## What you need to do
Your response should consist of the records, reproduced exactly.

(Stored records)
______________________________

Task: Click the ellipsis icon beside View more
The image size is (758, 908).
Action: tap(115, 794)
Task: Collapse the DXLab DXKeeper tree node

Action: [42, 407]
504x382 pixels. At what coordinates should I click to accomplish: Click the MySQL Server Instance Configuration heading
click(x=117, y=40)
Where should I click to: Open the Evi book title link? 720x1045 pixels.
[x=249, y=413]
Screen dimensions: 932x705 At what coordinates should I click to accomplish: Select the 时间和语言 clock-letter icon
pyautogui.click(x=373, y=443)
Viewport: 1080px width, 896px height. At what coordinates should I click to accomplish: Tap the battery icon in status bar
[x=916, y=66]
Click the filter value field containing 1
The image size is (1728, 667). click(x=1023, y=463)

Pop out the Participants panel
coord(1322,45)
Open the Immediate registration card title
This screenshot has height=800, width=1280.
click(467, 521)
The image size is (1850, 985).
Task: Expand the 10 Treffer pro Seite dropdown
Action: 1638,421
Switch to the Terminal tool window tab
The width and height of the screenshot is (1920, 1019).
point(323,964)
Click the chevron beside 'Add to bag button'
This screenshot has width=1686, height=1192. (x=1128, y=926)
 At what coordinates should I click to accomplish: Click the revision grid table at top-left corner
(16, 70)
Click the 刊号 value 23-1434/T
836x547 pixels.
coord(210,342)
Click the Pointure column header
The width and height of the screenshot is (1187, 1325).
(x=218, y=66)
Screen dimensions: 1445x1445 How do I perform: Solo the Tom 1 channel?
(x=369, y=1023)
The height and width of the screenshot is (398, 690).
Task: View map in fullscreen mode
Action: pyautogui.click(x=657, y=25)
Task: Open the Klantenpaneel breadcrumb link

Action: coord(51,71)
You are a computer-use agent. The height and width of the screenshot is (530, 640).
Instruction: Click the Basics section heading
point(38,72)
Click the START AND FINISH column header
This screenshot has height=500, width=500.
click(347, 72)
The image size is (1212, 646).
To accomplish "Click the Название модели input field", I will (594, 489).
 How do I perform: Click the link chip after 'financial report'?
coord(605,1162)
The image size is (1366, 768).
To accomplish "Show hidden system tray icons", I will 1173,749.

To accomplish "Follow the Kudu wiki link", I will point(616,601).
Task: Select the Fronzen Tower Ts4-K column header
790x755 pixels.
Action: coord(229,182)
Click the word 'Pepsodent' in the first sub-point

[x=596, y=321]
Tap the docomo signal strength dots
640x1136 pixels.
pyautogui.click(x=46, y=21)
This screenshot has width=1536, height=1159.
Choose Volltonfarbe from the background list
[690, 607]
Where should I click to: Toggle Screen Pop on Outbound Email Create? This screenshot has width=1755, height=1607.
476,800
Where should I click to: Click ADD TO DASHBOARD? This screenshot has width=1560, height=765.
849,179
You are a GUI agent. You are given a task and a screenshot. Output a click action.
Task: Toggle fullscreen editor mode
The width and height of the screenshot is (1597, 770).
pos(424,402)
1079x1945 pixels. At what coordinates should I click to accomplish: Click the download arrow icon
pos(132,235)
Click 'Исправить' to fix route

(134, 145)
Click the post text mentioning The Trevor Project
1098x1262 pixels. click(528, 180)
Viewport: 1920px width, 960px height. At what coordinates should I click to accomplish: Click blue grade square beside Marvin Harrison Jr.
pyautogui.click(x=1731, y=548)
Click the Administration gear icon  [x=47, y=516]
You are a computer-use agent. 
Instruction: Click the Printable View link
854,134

______________________________

## Response below
Task: Click the ellipsis icon beside View more
The image size is (758, 908).
Action: tap(115, 794)
Task: Collapse the DXLab DXKeeper tree node

Action: [42, 407]
504x382 pixels. At what coordinates should I click to accomplish: Click the MySQL Server Instance Configuration heading
click(x=117, y=40)
Where should I click to: Open the Evi book title link? 720x1045 pixels.
[x=249, y=413]
Screen dimensions: 932x705 At what coordinates should I click to accomplish: Select the 时间和语言 clock-letter icon
pyautogui.click(x=373, y=443)
Viewport: 1080px width, 896px height. At what coordinates should I click to accomplish: Tap the battery icon in status bar
[x=916, y=66]
Click the filter value field containing 1
The image size is (1728, 667). click(x=1023, y=463)

Pop out the Participants panel
coord(1322,45)
Open the Immediate registration card title
This screenshot has height=800, width=1280.
click(467, 521)
The image size is (1850, 985).
Task: Expand the 10 Treffer pro Seite dropdown
Action: 1638,421
Switch to the Terminal tool window tab
The width and height of the screenshot is (1920, 1019).
point(323,964)
Click the chevron beside 'Add to bag button'
This screenshot has width=1686, height=1192. (x=1128, y=926)
 At what coordinates should I click to accomplish: Click the revision grid table at top-left corner
(16, 70)
Click the 刊号 value 23-1434/T
836x547 pixels.
coord(210,342)
Click the Pointure column header
The width and height of the screenshot is (1187, 1325).
(x=218, y=66)
Screen dimensions: 1445x1445 How do I perform: Solo the Tom 1 channel?
(x=369, y=1023)
The height and width of the screenshot is (398, 690).
Task: View map in fullscreen mode
Action: pyautogui.click(x=657, y=25)
Task: Open the Klantenpaneel breadcrumb link

Action: coord(51,71)
You are a computer-use agent. The height and width of the screenshot is (530, 640).
Instruction: Click the Basics section heading
point(38,72)
Click the START AND FINISH column header
This screenshot has height=500, width=500.
click(347, 72)
The image size is (1212, 646).
To accomplish "Click the Название модели input field", I will (594, 489).
 How do I perform: Click the link chip after 'financial report'?
coord(605,1162)
The image size is (1366, 768).
To accomplish "Show hidden system tray icons", I will 1173,749.

To accomplish "Follow the Kudu wiki link", I will point(616,601).
Task: Select the Fronzen Tower Ts4-K column header
790x755 pixels.
Action: coord(229,182)
Click the word 'Pepsodent' in the first sub-point

[x=596, y=321]
Tap the docomo signal strength dots
640x1136 pixels.
pyautogui.click(x=46, y=21)
This screenshot has width=1536, height=1159.
Choose Volltonfarbe from the background list
[690, 607]
Where should I click to: Toggle Screen Pop on Outbound Email Create? This screenshot has width=1755, height=1607.
476,800
Where should I click to: Click ADD TO DASHBOARD? This screenshot has width=1560, height=765.
849,179
You are a GUI agent. You are given a task and a screenshot. Output a click action.
Task: Toggle fullscreen editor mode
The width and height of the screenshot is (1597, 770).
pos(424,402)
1079x1945 pixels. At what coordinates should I click to accomplish: Click the download arrow icon
pos(132,235)
Click 'Исправить' to fix route

(134, 145)
Click the post text mentioning The Trevor Project
1098x1262 pixels. click(528, 180)
Viewport: 1920px width, 960px height. At what coordinates should I click to accomplish: Click blue grade square beside Marvin Harrison Jr.
pyautogui.click(x=1731, y=548)
Click the Administration gear icon  [x=47, y=516]
You are a computer-use agent. 
Instruction: Click the Printable View link
854,134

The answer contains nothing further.